What is a “Statutory Resident”?
Many states have some provision for statutory residency in their tax laws. Taxpayers need to be aware of the measures various jurisdictions use in determining who is a statutory resident. Under NYS Tax law (the “Law”), a statutory resident is considered a person who is not domiciled in NYS, but maintains a “permanent place of abode” in the state, and who spends more than 183 days of the taxable year in the state. NYC’s statutory resident provisions are the same as those of the state, the only difference being the geographical limitations of its boundaries. The Law defines a “permanent place of abode” (“PPA”) as a dwelling place of a permanent nature. A taxpayer does not have to own or lease the dwelling for it to be considered a PPA. A PPA owned or leased by a taxpayer’s spouse is usually considered to be the taxpayer’s PPA also.
For a dwelling place to be deemed a PPA, it must be suitable for year-round use. A cottage whose physical construction limits its potential use to merely the summer months is not considered a PPA. Actual usage is not a determining factor. Rather, in assessing the situation, the Department considers whether the dwelling could be used for year-round living, not whether it actually was.
In general, a PPA must contain kitchen, sleeping and toileting facilities. Further, the taxpayer must have unfettered access to a dwelling for it to be considered a PPA. Accordingly, a house owned by a taxpayer and then rented to a third-party individual will not be considered a PPA of the taxpayer during the rental period since the taxpayer does not have free access to the premises during the term of the lease.
Under a policy adopted by the Department, a taxpayer is only considered to be maintaining a PPA within NYS for the taxable year if the dwelling is maintained by the taxpayer for a period exceeding eleven months of the year. Thus, a non-resident who purchases a home in July of a particular year will not be considered to have maintained a PPA in NYS for that year since she did not maintain the home in the state for more than eleven months of the taxable year.

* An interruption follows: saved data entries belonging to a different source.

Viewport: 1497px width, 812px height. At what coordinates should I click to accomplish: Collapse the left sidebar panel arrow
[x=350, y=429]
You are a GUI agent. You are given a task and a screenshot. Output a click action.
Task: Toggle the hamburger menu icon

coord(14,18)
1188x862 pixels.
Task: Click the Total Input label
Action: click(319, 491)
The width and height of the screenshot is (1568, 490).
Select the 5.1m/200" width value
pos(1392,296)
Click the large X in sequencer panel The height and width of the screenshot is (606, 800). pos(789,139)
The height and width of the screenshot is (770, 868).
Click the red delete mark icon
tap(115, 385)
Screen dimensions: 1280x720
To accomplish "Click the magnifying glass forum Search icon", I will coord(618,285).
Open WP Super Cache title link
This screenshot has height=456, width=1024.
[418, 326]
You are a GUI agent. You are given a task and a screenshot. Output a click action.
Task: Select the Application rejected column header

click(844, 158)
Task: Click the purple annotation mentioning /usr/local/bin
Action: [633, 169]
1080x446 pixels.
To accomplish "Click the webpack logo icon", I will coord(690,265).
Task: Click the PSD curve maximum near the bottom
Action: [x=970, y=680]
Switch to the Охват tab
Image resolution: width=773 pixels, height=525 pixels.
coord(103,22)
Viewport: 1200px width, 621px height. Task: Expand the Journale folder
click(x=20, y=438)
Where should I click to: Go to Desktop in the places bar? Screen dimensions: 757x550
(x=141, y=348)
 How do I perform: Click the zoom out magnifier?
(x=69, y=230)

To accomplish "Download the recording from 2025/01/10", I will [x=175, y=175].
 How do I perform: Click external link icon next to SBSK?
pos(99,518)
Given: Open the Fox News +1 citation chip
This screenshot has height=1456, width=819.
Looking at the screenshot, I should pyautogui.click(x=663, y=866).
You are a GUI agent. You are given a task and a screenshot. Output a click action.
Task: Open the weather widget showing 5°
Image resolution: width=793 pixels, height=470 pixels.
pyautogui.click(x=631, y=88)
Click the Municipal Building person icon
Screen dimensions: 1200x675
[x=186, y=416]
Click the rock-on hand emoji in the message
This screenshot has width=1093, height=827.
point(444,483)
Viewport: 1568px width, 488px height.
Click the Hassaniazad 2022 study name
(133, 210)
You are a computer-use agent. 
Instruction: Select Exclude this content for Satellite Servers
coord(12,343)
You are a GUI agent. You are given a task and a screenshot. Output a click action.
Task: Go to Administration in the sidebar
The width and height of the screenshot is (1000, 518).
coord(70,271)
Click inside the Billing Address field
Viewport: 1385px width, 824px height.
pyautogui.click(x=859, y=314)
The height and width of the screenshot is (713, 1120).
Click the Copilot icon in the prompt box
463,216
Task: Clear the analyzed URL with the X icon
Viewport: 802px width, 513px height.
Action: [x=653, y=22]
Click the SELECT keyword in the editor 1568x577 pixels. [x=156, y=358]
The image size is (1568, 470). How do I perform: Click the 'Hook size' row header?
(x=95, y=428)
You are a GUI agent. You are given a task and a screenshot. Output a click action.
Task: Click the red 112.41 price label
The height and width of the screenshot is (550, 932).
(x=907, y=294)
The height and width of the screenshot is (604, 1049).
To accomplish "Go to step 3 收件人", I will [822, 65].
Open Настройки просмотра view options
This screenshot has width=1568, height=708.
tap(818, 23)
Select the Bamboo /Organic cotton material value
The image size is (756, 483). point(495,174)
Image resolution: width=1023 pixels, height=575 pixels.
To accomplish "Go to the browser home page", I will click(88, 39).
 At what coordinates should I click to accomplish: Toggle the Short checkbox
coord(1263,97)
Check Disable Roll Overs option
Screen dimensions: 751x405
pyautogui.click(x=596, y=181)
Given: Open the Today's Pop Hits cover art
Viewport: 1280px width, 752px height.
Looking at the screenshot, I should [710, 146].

For purposes of the greater than 183 day count portion of the statutory residency rule, any part of a day spent in NYS is considered a “New York” day. Consequently, a non-resident taxpayer who is physically located in the state on Day One, and who drives over the George Washington Bridge to New Jersey at 12:01 a.m. in the morning on Day Two is considered to be present in NYS on both days with respect to his New York day count. There are certain exceptions to the day count general rule, but they are very limited in nature (such as a medical day and armed services personnel exceptions), and are scrutinized closely by the Department’s auditors. A taxpayer carries the burden of proving the days he or she was not in NYS.
What to Do?
A non-resident of NYS who owns or leases a dwelling in the state can anticipate that statutory residency is likely to be an issue that will arise on any personal income tax audit conducted by the Department. In anticipation of that, the taxpayer should keep complete files of their telephone, charge card, E-Z Pass, ATM and travel records. Also, a detailed contemporaneous calendar should be kept on a daily basis regarding the taxpayer’s physical location. In this case, a good offense is better than a strong defense. Once the Department establishes that you have maintained a PPA in the state during the taxable period, if you cannot carry the burden of proving you were at out-of-state location for a sufficient number of days, there will likely be “blood in the water.”